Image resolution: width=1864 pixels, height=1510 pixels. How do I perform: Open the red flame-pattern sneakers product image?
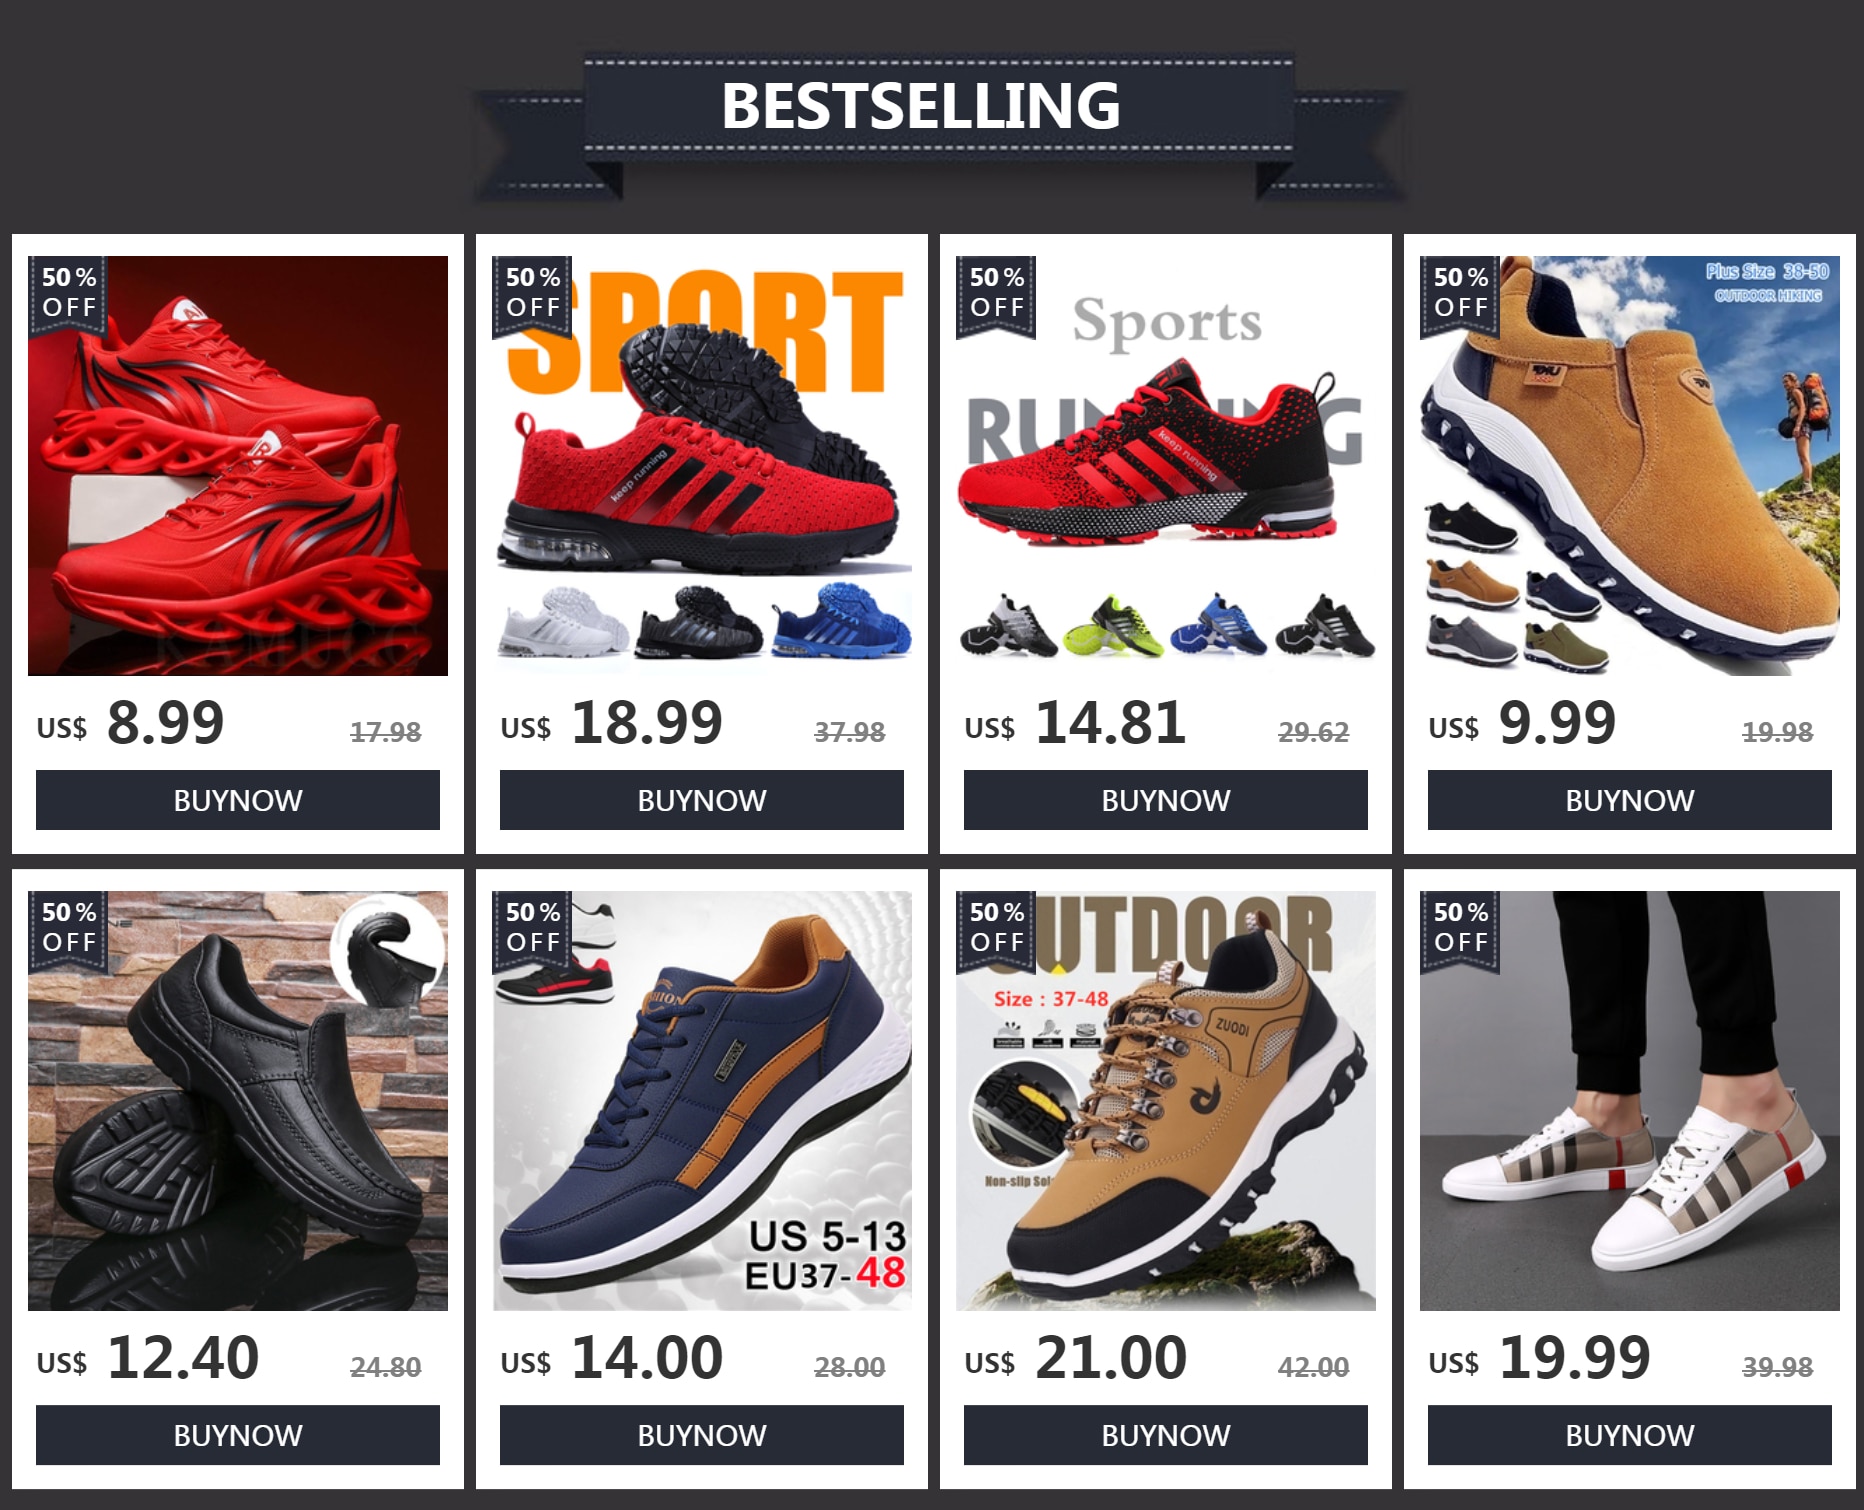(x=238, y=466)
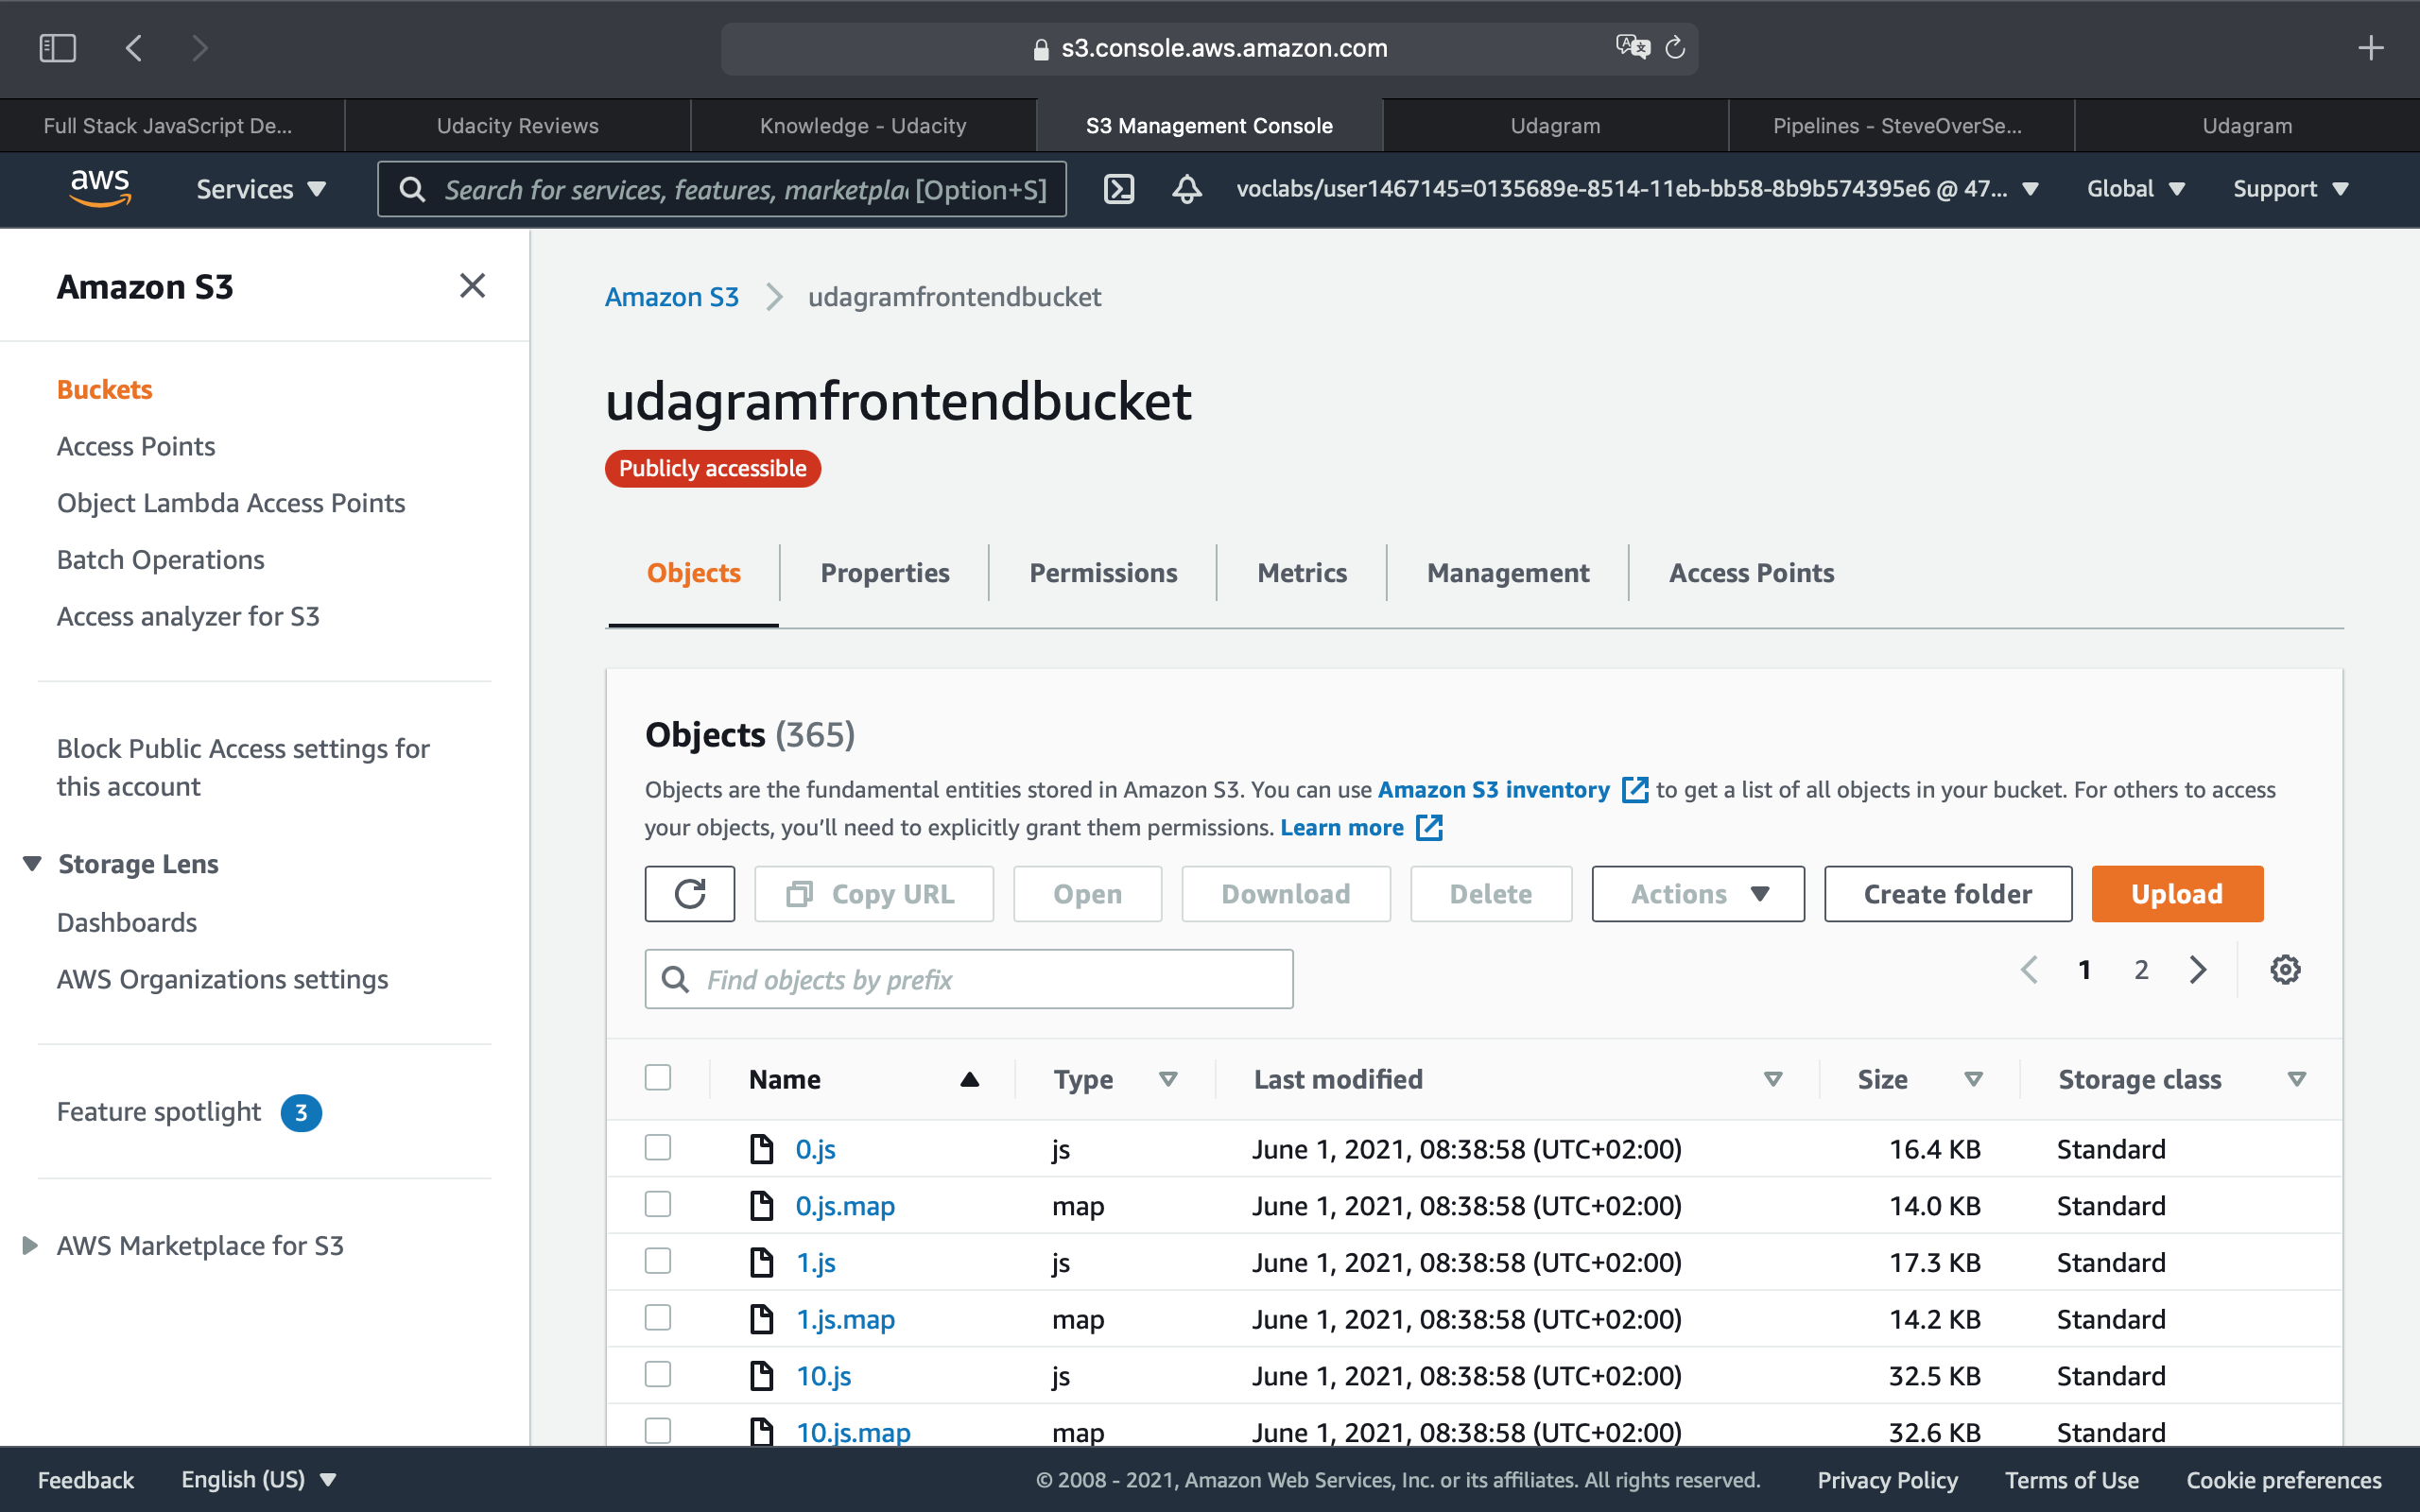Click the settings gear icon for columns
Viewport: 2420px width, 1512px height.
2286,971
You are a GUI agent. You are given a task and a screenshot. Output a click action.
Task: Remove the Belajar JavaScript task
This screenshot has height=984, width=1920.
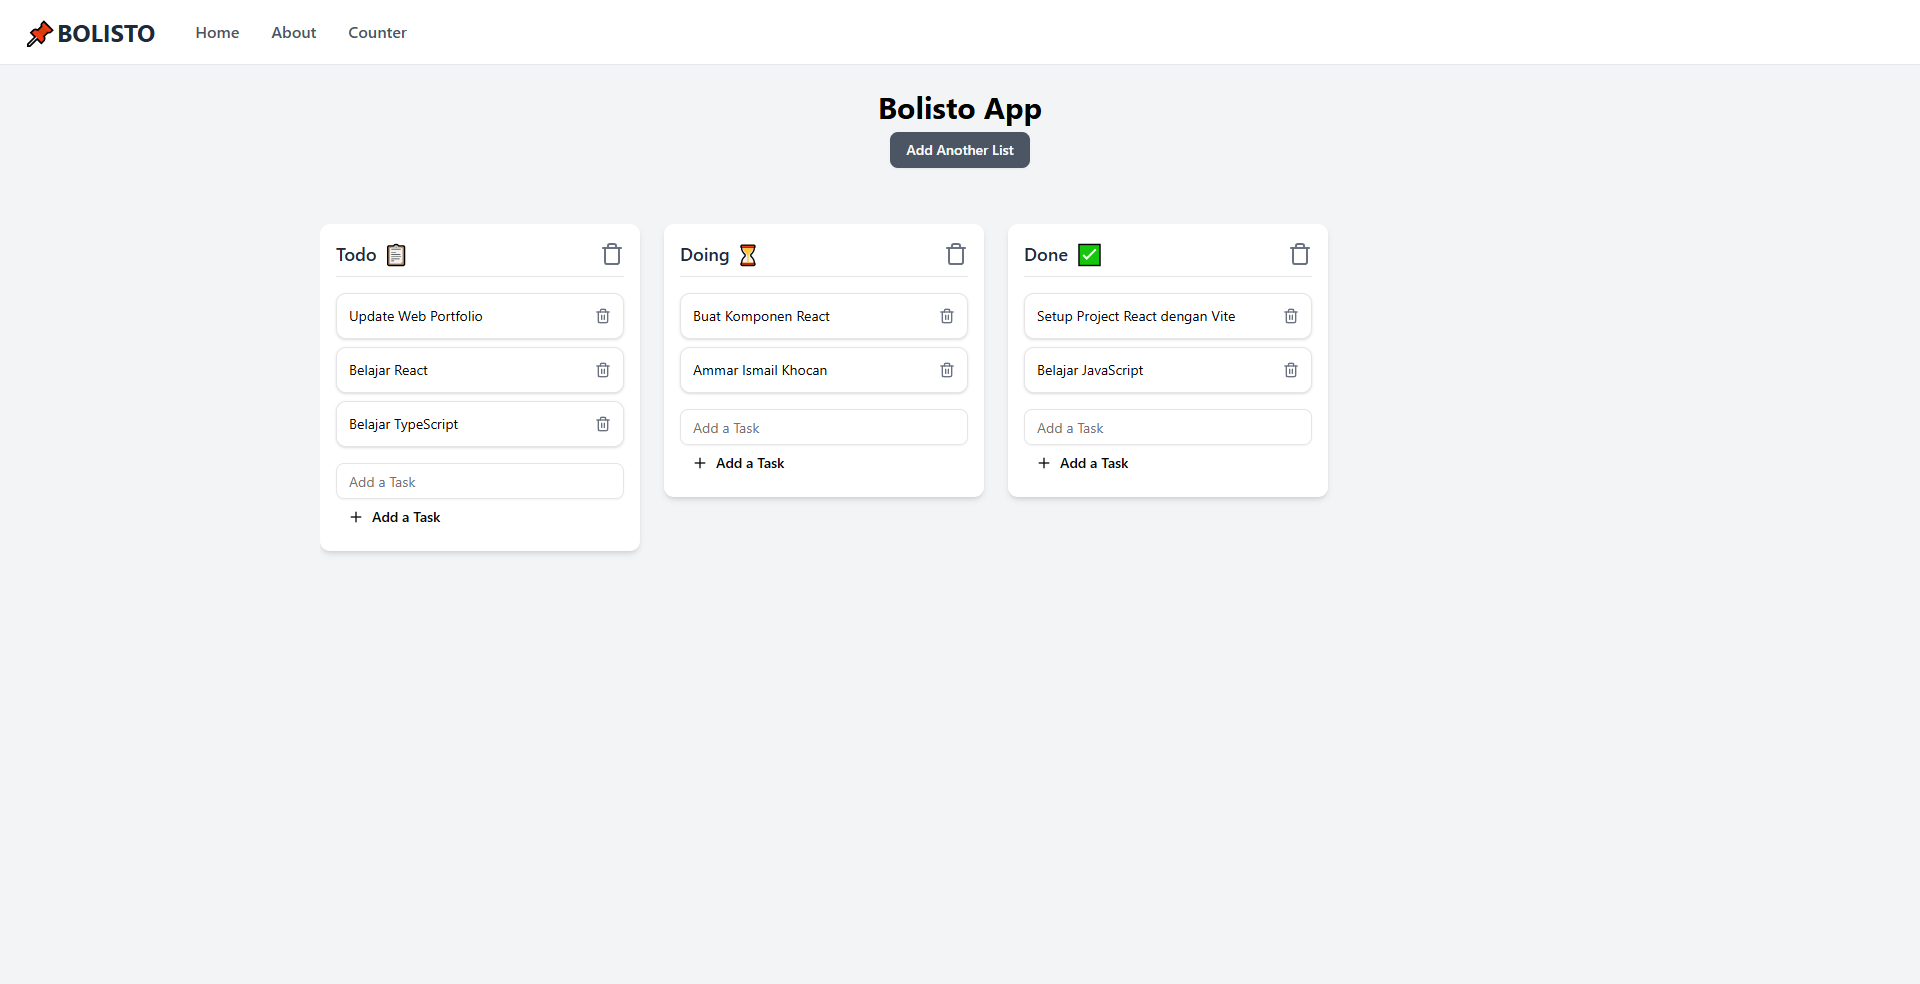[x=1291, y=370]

### WORK INSTRUCTIONS
Across the listing above, how many lines carry "task"? Give only the number.

### SOLUTION
2